What Are We to Make of Junky Chinese Imports?
There are a lot of things to think about, and a lot of ways to assess the stream of flawed and dangerous Chinese imports, the accumulation of which has lately captured the public and media imagination. (We touched on the issue briefly here; a new book by Sara Bongiorni, A Year Without “Made in China”: One Family’s True Life Adventure in the Global Economy, is suddenly very au courant.)
What are the big-picture thoughts to take away from this? The opinion pages of the Wall Street Journal and New York Times today offer vastly divergent ideas, neither of which will be surprising to the papers’ regular readers, but which, taken together, show just how much there is to think about the China effect.
The Journal piece is by Jeremy Haft, himself the author of a new China book: All the Tea in China: How to Buy, Sell, and Make Money on the Mainland. His OpEd is called “The China Syndrome,” and its thesis is well delivered in its lead:
What could be reassuring about killer Chinese toothpaste, toys and tires?

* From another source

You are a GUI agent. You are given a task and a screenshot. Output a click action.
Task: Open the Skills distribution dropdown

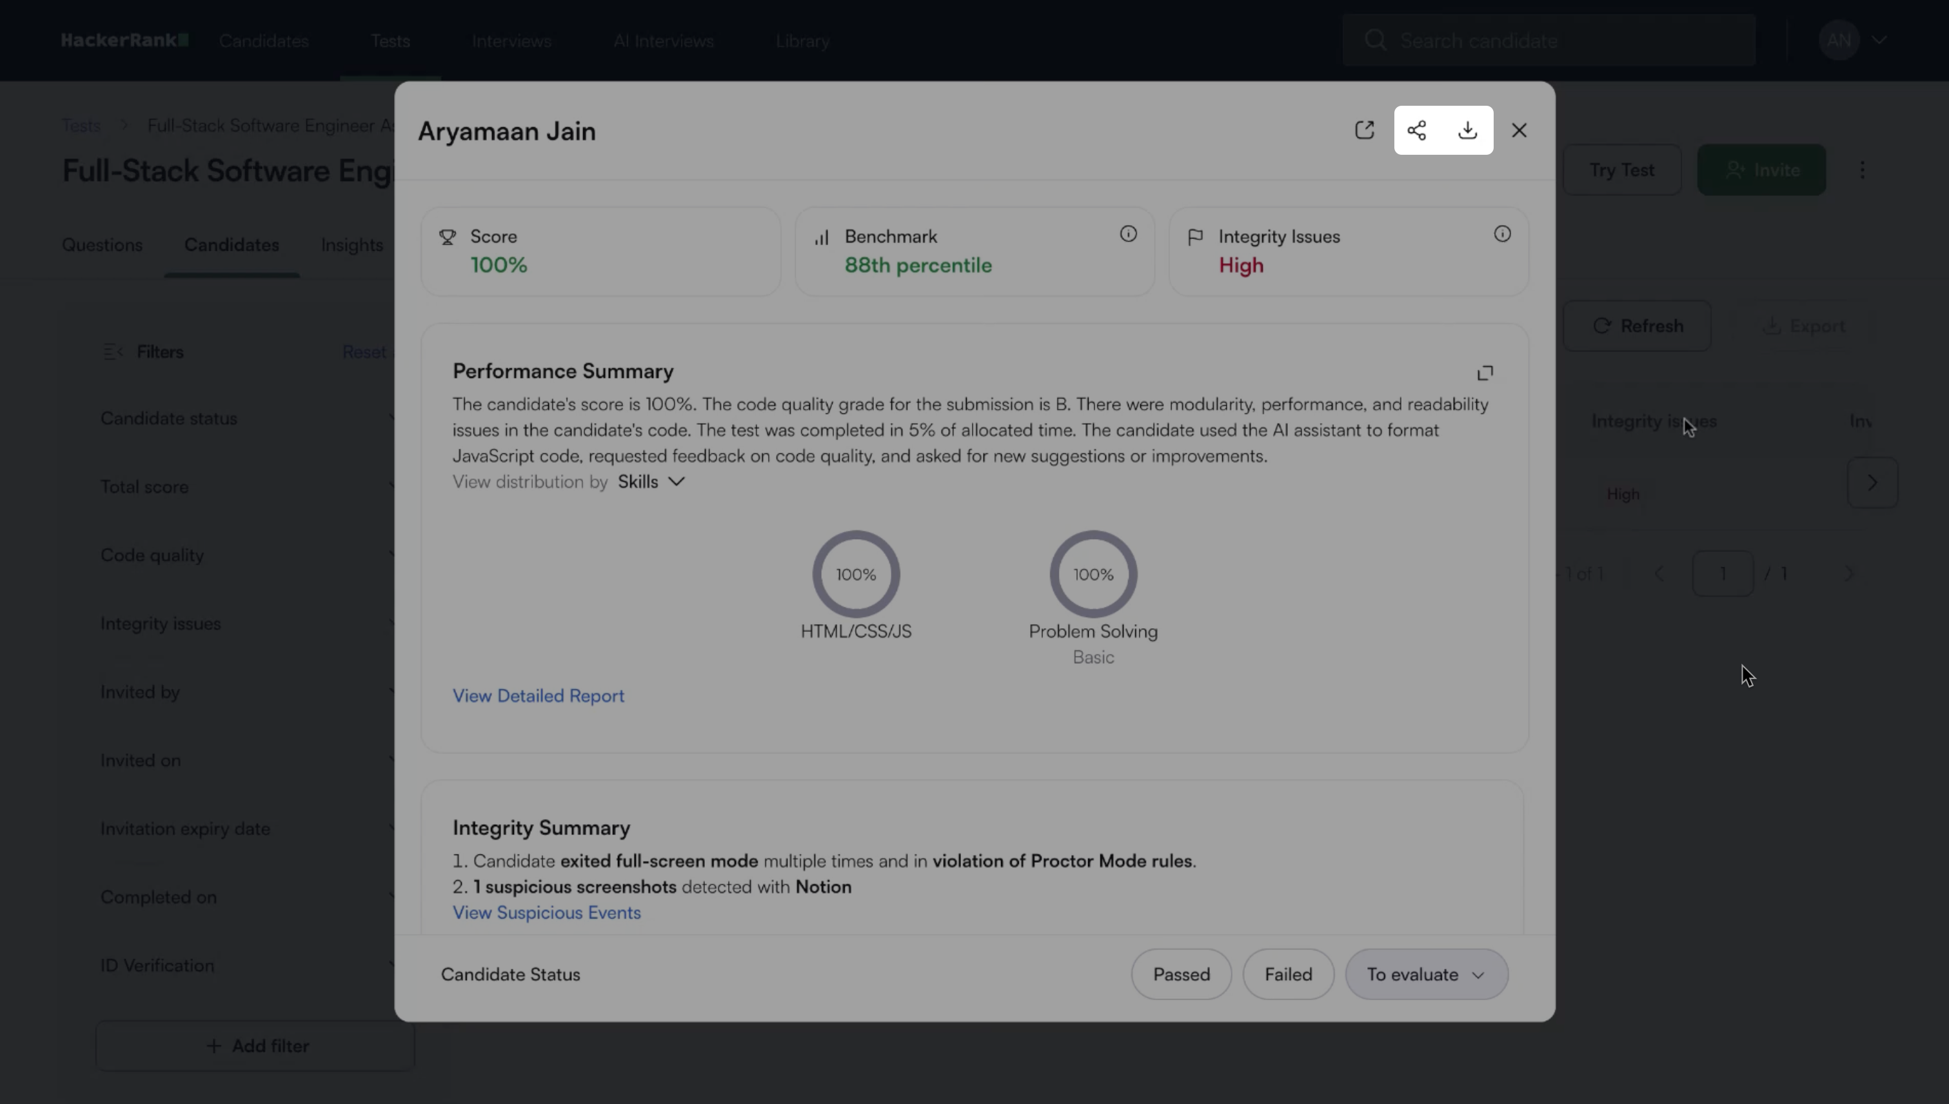click(651, 482)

Hard to believe, but there’s a silver lining. The rash of product recalls reveals that China is not the manufacturing juggernaut we fear — and that America has an edge we tend to overlook.
Haft goes on to chronicle a variety of reasons — inefficiencies, corruption, lack of oversight, etc. — that foretell a continuing trend in Chinese trouble.
The Times piece is an unsigned editorial headlined “Killing the Regulator.” It, too, takes note of various Chinese shortcomings and it, too, searches for a silver lining in the trouble. But, instead of sounding a rallying cry for American businesses to exploit Chinese weaknesses, as the Journal piece implicitly does, the Times piece calls for more regulation — first from the U.S. side, until China gets its house in order:
What China needs is an effective and transparent regulatory system and a clear understanding that its export boom will suffer if it continues to sell tainted food, toys and toothpaste. Until that happens – and there is no guarantee that it will – American regulators will have to do more to screen Chinese imports to protect American consumers.
Whereas the Journal piece ends on an up note — “Remember, these recalls tell us as much about China as they do about America,” Haft writes. “The silver lining is our inherent strength” — the Times piece concludes with a dark, dark view of the future, courtesy of the President:
Unfortunately, the Bush administration has spent the last five-plus years emasculating the American regulatory system. The Consumer Product Safety Commission has seen its budgets repeatedly cut. The Food and Drug Administration has not received the resources it needs and today inspects only a minute share of all imported food.
It is hard to imagine anything good coming out of the China export scandals. But perhaps they will persuade Congress’s new Democratic leaders that America also needs a stronger and more transparent regulatory system.
As I’ve written before, reading the two newspapers’ opinion pages is as entertaining as listening to one of those excellent arguments that temporary husbands and wives have on Wife Swap. In this case, as least there’s a lot worth arguing over, and a lot at stake.